Figure 2a shows the profound ways that austerity and the protracted recovery are undercutting long-term U.S. economic-growth prospects. In 2009, as the growth from the Recovery Act and other stimulus measures kicked in, the longer-term outlook for the U.S. economy looked stronger than it does today, after the past two and a half years of spending cuts and other fiscal contraction. Whereas in August 2009, the CBO forecasted a U.S. GDP of $17.2 trillion by the end of 2013, in its most recent projection from February, the CBO sees the 2013 economy nearly $300 billion smaller.
We can similarly compare the CBO’s August 2009 and February 2013 forecasts for U.S. potential output in 2019—the longest comparable forecast window. By the end of 2019, U.S. potential GDP will be $433 billion lower than where the CBO expected it to be when more pro-growth policies were in place in 2009. In today’s terms, future GDP will be nearly 3 percent lower, in large part as a result of the policy shift to spending cuts and increasingly fractious congressional budgetary policymaking.
The change in the jobs-market outlook for the United States is similarly stark. (see Figure 2b) The CBO’s estimates also provide a benchmark for full employment in the U.S. economy. In August 2009 the CBO projected that a full-steam-ahead U.S. economy would be employing 153 million workers by the end of the year; but the CBO’s February 2013 estimate of U.S. potential full employment in 2013 fell by 2.5 million jobs. In the long-term forecast through 2019, shrinking economic potential doesn’t seem to diminish as badly: By 2019 the shrinkage of U.S. jobs potential—from the period before the shift to austerity policies, relative to after this shift—will be only 2 million jobs. These data points in Figure 2b should not be interpreted to mean that the employment growth situation will improve in the long term, but rather that the results from slowing overall productivity growth and a slowing growth of the labor force in the United States is due to demographic trends.

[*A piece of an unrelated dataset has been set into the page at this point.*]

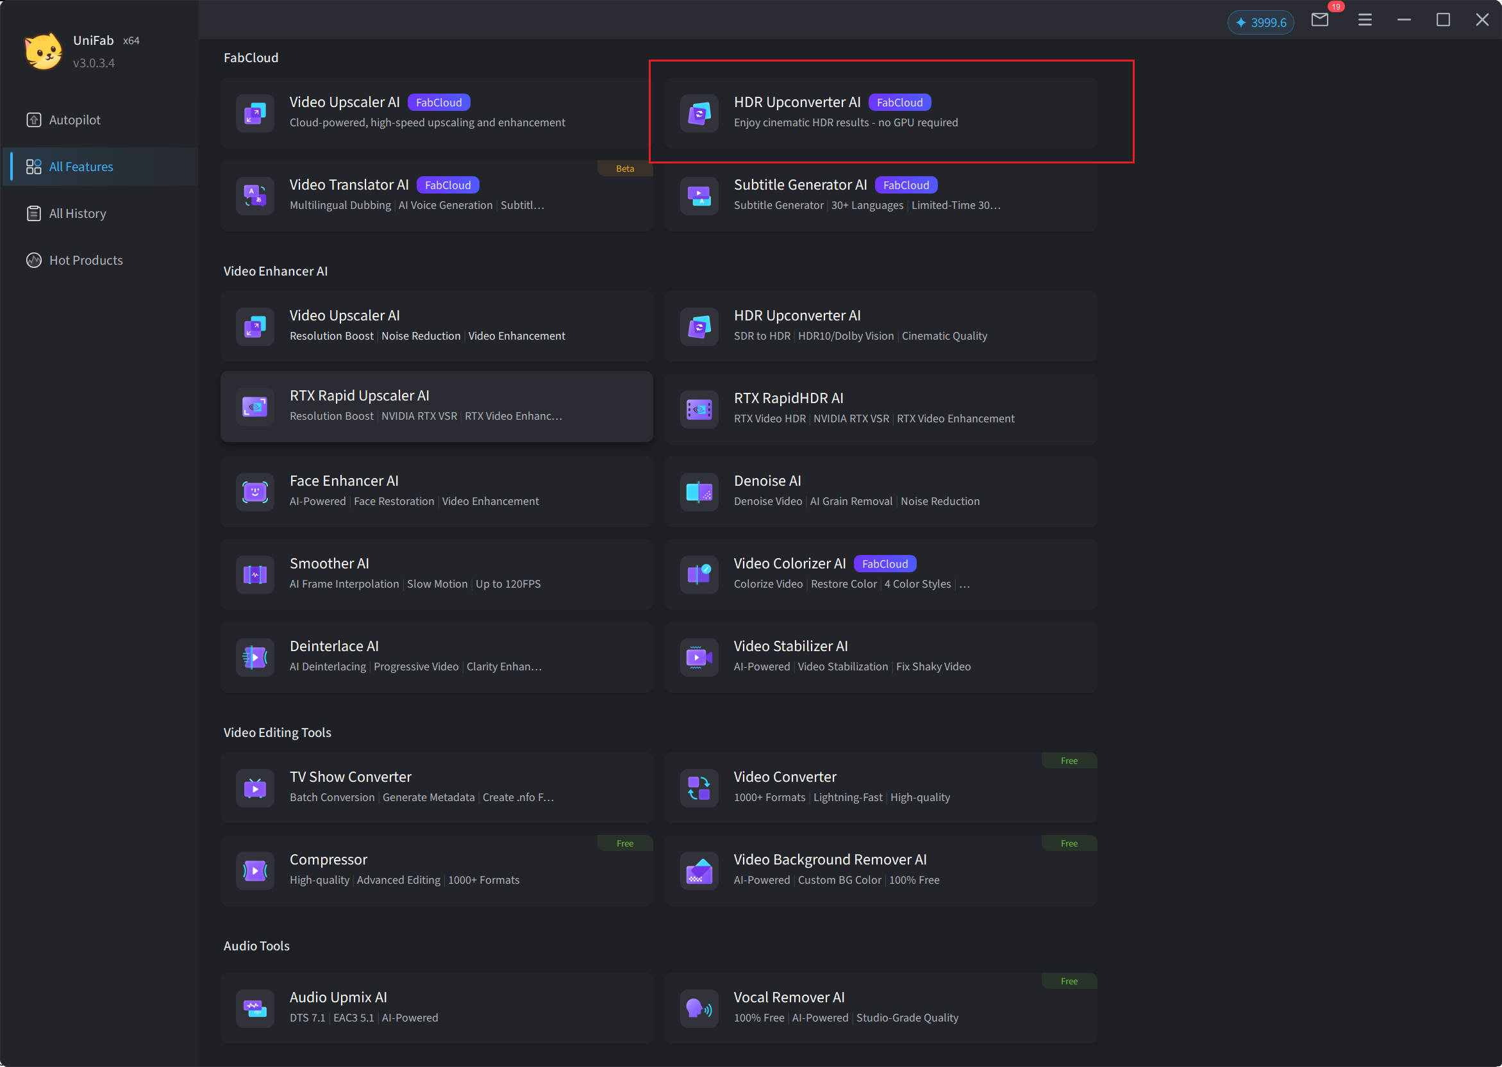
Task: Click the RTX Rapid Upscaler AI icon
Action: pos(255,407)
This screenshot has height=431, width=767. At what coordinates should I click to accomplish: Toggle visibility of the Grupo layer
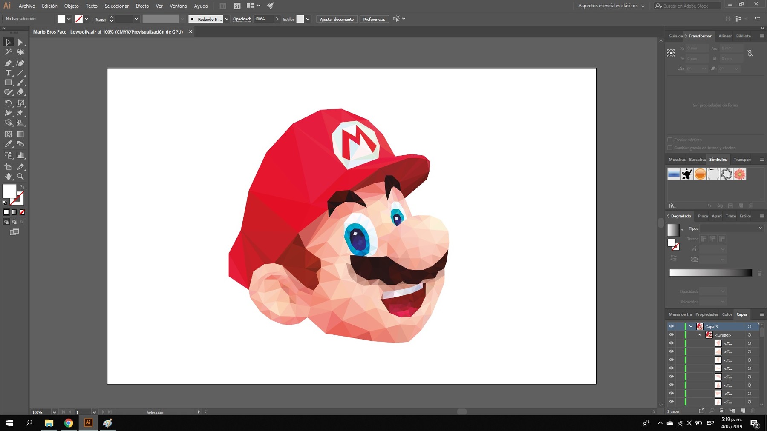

There are a number of reasons why employment has failed to recover from the Great Recession at a satisfactory pace. This recession was a much deeper contraction than any experienced in recent history, and it carried with it the hangover of an $8 trillion real-estate investment bubble. Construction—a highly labor-intensive industry also tending to generate broad employment gains through the rest of the economy—boosted employment rates through the 2000s. But in retrospect, this employment growth papered over what otherwise was an impotent underlying jobs recovery from the much more mild 2001 recession: The U.S. jobs engine was fundamentally weaker than it seemed even before the Great Recession hit.
These reasons can help explain the historical economic situation of a structurally shifting U.S. economy. But they cannot explain the choices made by congressional leaders today to cut deeper to the bone, rather than making investments and creating jobs to build a more prosperous and productive U.S. economic future.
Adam S. Hersh is an Economist at the Center for American Progress.